Text section:
begin

The Company reserves the right to suspend or terminate access immediately, without notice, upon reasonable suspicion of a breach of this Clause.
9. Multi-Account and Multi-Profile Architecture
CleanERP permits one registered account to host multiple profiles (e.g., Business, Employee, Student) with permission-driven access controls. The Customer is solely responsible for:
• managing and controlling all access permissions for sub-users under its account;
• ensuring all sub-users comply with this Agreement;
• maintaining confidentiality of all login credentials and access tokens;
• immediately notifying the Company at admin@cleanerp.com upon becoming aware of any unauthorised access or security breach.
The Company shall not be liable for any loss, damage, or breach arising from the Customer's failure to maintain adequate access controls or its disclosure of credentials to unauthorised persons.
10. Partner Programme
The Company may operate a Partner Programme under which authorised Partners may market the Software to their clients. Participation in the Partner Programme requires execution of a separate Partner Agreement governing commission structures, brand usage guidelines, sub-licensing limits, and liability allocation.
Acceptance of this Agreement does not confer Partner Programme status. Partners may not make representations about the Software beyond those expressly authorised by the Company in writing, and may not offer warranties on the Company's behalf.
The Company reserves the right to approve or reject applications and to terminate Partner status for breach of the Partner Agreement or this Agreement.
11. Advertising and Revenue Model
CleanERP is provided free of charge to Customers. The Company generates revenue through the display of advertisements within the Software and the Website. By accessing and using the Software, the Customer acknowledges and agrees that advertisements may be displayed as part of the free service, and that such display does not constitute a deficiency in the Software or a breach of this Agreement.
Advertisements displayed on the Software and Website may be served by the Company or by authorised third-party advertising networks. The Company does not endorse or take responsibility for the products, services, or representations made in any advertisement displayed on the platform. Customers should exercise their own judgement before acting on any advertisement.
Third-party advertising networks may use cookies, web beacons, and similar technologies to serve interest-based advertisements and measure campaign performance. The Company does not sell the Customer’s Personal Data to advertisers. The Customer’s rights in relation to advertising-related data processing are set out in the Privacy Policy, available at www.cleanerp.com/privacy-policy.
The Company reserves the right to modify the nature, frequency, and presentation of advertising at any time, including the introduction of sponsored content, provided that such changes are disclosed to Customers with reasonable notice. The Company shall not introduce advertising formats that are deceptive, intrusive, or in violation of applicable Indian law, including the Consumer Protection Act, 2019 and the Guidelines for Prevention of Misleading Advertisements, 2022.
12. Confidentiality
"Confidential Information" means all non-public information exchanged between the parties, whether orally or in writing, that is designated as confidential or that reasonably should be understood to be confidential. Confidential Information does not include information that: (a) is or becomes publicly available through no breach by the receiving party; (b) was rightfully known to the receiving party prior to disclosure; (c) is independently developed without use of the disclosing party's Confidential Information; or (d) must be disclosed by law or court order, with prompt prior notice given to the disclosing party.

end

Set task A:
From the CleanERP agreement excerpt, output the passage that begins at the words "The Company shall not be" and stops after "to unauthorised persons.".
Set task B:
Answer these questions from the CleanERP agreement excerpt:
(i) At what email address must the Customer notify the Company of unauthorized access or a security breach?
(ii) How does the Company generate revenue from CleanERP?
(iii) Where are the Customer's rights regarding advertising-related data processing set out?

Source material:
begin

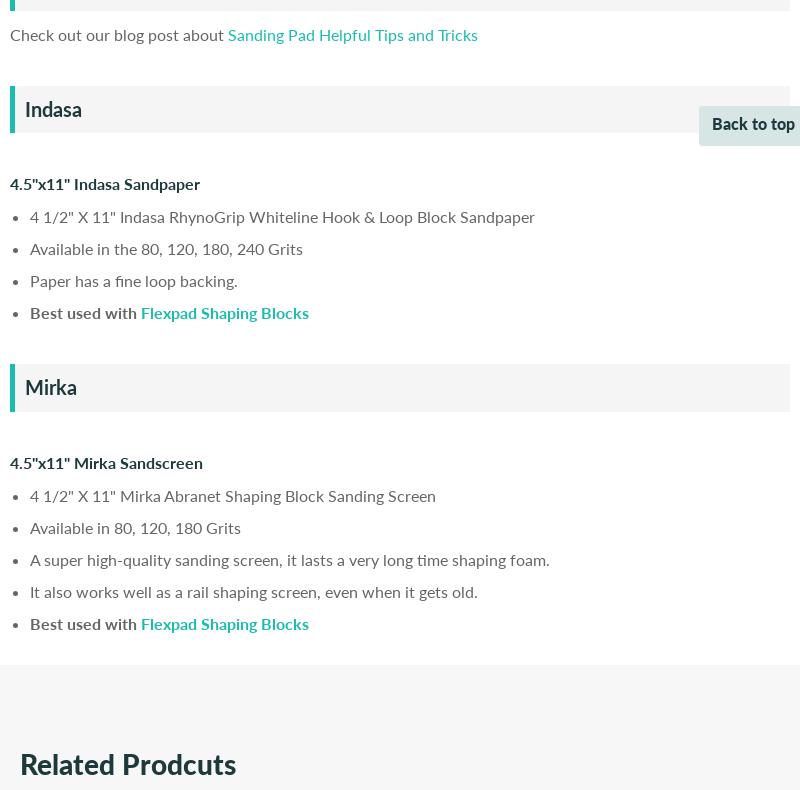  I want to click on '4 1/2" X 11" Indasa RhynoGrip Whiteline Hook & Loop Block Sandpaper', so click(282, 216).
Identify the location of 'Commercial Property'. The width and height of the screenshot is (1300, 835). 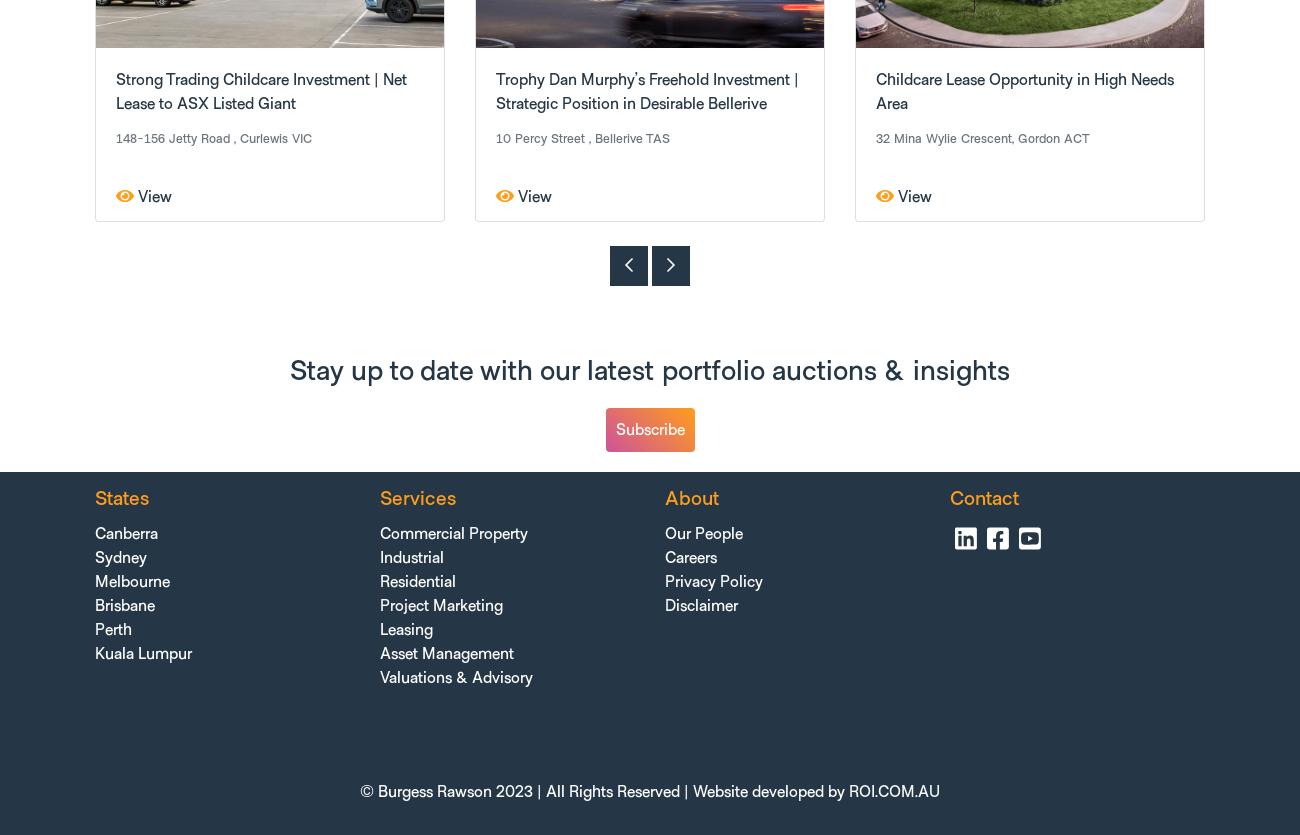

end

Final result A:
The Company shall not be liable for any loss, damage, or breach arising from the Customer's failure to maintain adequate access controls or its disclosure of credentials to unauthorised persons.

Final result B:
(i) admin@cleanerp.com
(ii) Through the display of advertisements within the Software and the Website.
(iii) In the Privacy Policy, available at www.cleanerp.com/privacy-policy.